*Texto proporcionado*
%%

Comprobar con QuickCheck que (ordenaSegun id) es equivalente a sort.

Soluciones

import Data.List (sort, sortBy)
import Data.Ord (comparing)
import Test.QuickCheck
 
-- 1ª definición
-- =============
 
ordenaSegun :: Ord b => (a -> b) -> [a] -> [a]
ordenaSegun _ []  = []
ordenaSegun f (x:xs) = insertaSegun f x (ordenaSegun f xs)
 
insertaSegun :: Ord b => (a -> b) -> a -> [a] -> [a]
insertaSegun _ x [] = [x]
insertaSegun f x (y:ys) | f x <= f y = x : y : ys
                        | otherwise  = y : insertaSegun f x ys
 
-- 2ª definición
-- =============
 
ordenaSegun2 :: Ord b => (a -> b) -> [a] -> [a]
ordenaSegun2 f xs = [xs!!i | (_,i) <- sort (zip [f x | x <- xs] [0..])]
 
-- 3ª definición
-- =============
 
ordenaSegun3 :: Ord b => (a -> b) -> [a] -> [a]
ordenaSegun3 f xs = map ((xs!!) . snd) (sort (zip (map f xs) [0..]))

%%

*Tareas a realizar*
a. Devuelve, sin cambiar nada, el fragmento del texto sobre ordenaSegun que abre con las palabras que contienen "ordenaSegun2 :: Ord" y cierra con "(map f xs) [0..]))".
b. Prolonga el texto sobre ordenaSegun desde el punto en que se detiene.

*Datos proporcionados*
%%

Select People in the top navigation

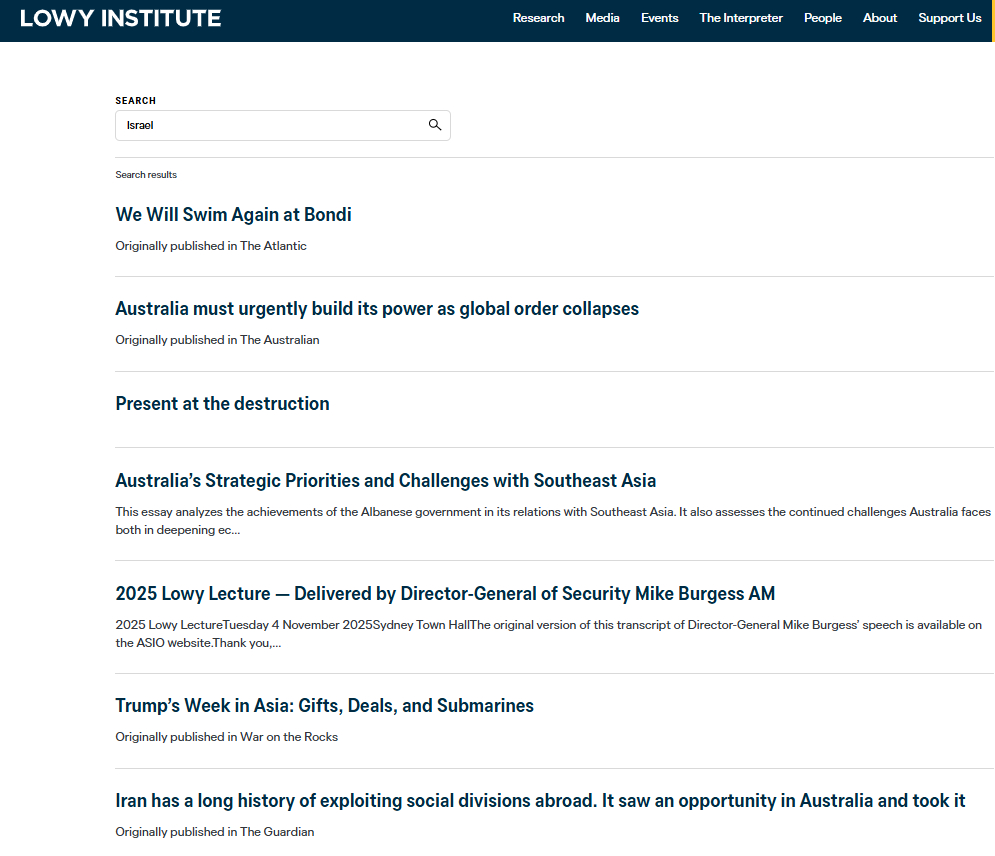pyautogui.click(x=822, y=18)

%%
%%

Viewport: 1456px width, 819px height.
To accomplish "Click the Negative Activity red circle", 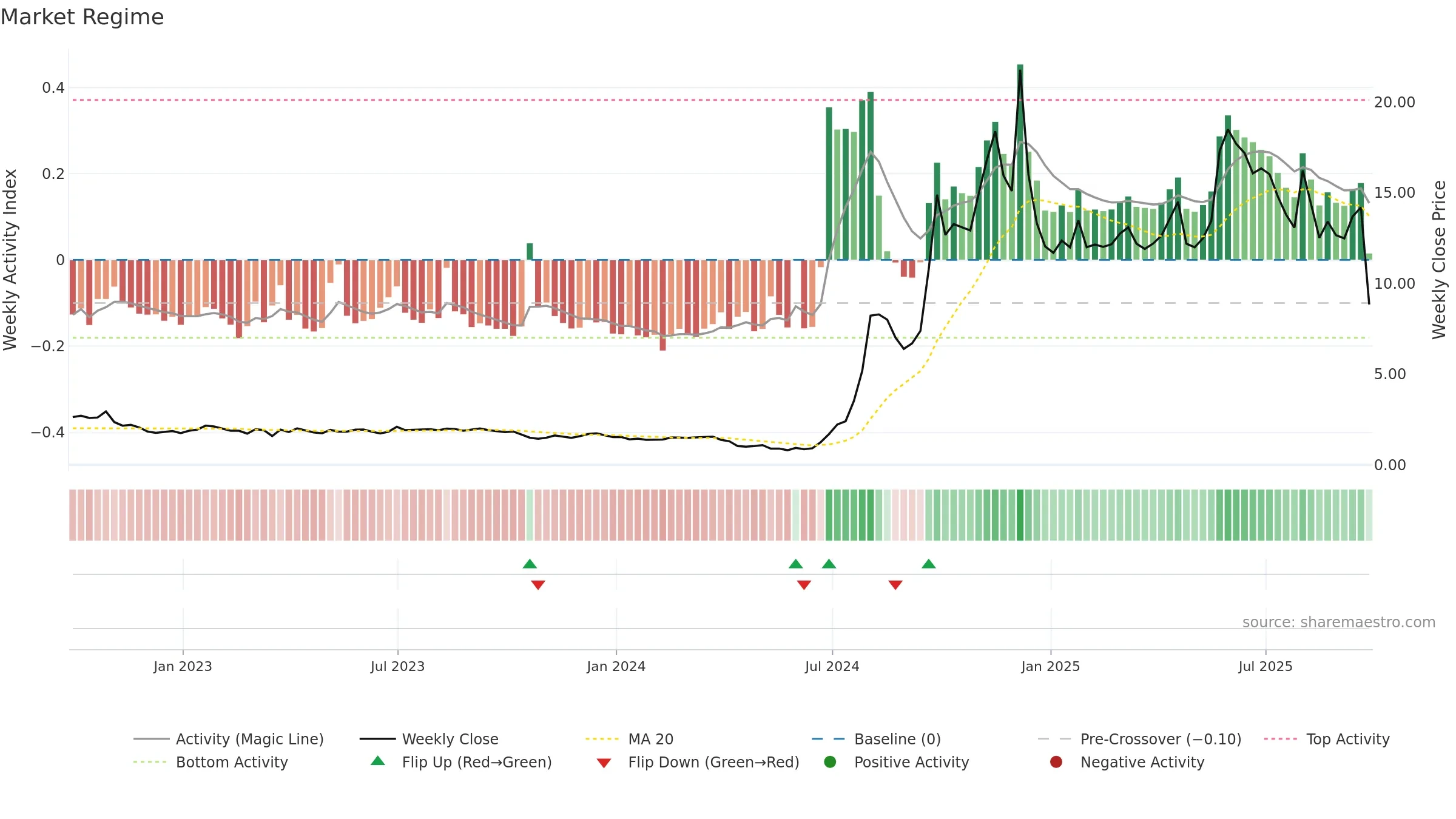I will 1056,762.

%%
%%

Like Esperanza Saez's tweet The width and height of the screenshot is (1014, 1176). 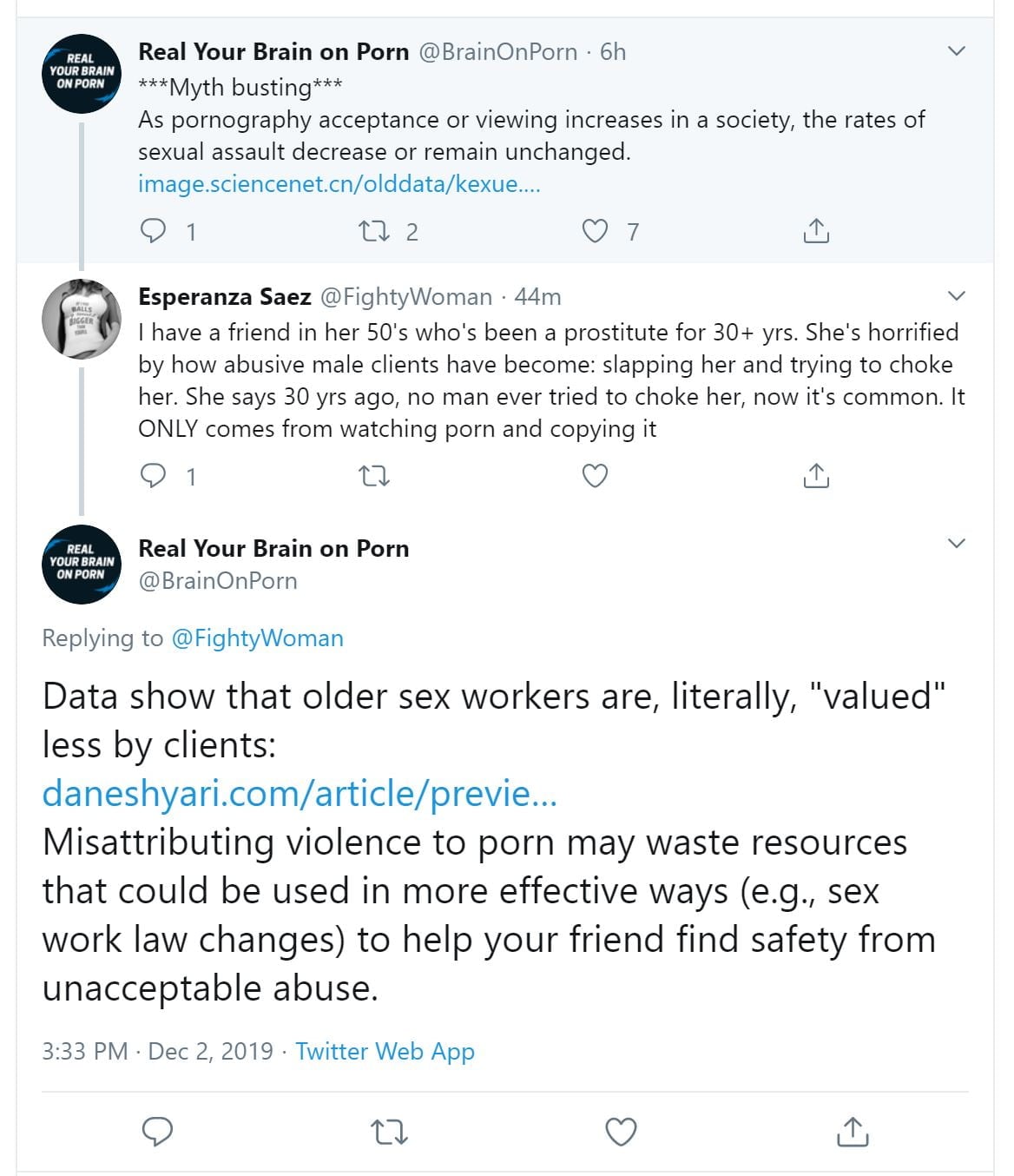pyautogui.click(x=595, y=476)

%%

*Respuestas a tareas*
a.
ordenaSegun2 :: Ord b => (a -> b) -> [a] -> [a]
ordenaSegun2 f xs = [xs!!i | (_,i) <- sort (zip [f x | x <- xs] [0..])]
 
-- 3ª definición
-- =============
 
ordenaSegun3 :: Ord b => (a -> b) -> [a] -> [a]
ordenaSegun3 f xs = map ((xs!!) . snd) (sort (zip (map f xs) [0..]))

b.
 
-- 4ª definición
-- =============
 
ordenaSegun4 :: Ord b => (a -> b) -> [a] -> [a]
ordenaSegun4 = sortBy . comparing
 
-- La propiedad es
prop_ordenaSegun :: Ord a => [a] -> Bool
prop_ordenaSegun xs =
    ordenaSegun id xs == sort xs
 
-- La comprobación es
--    ghci> quickCheck prop_ordenaSegun
--    +++ OK, passed 100 tests.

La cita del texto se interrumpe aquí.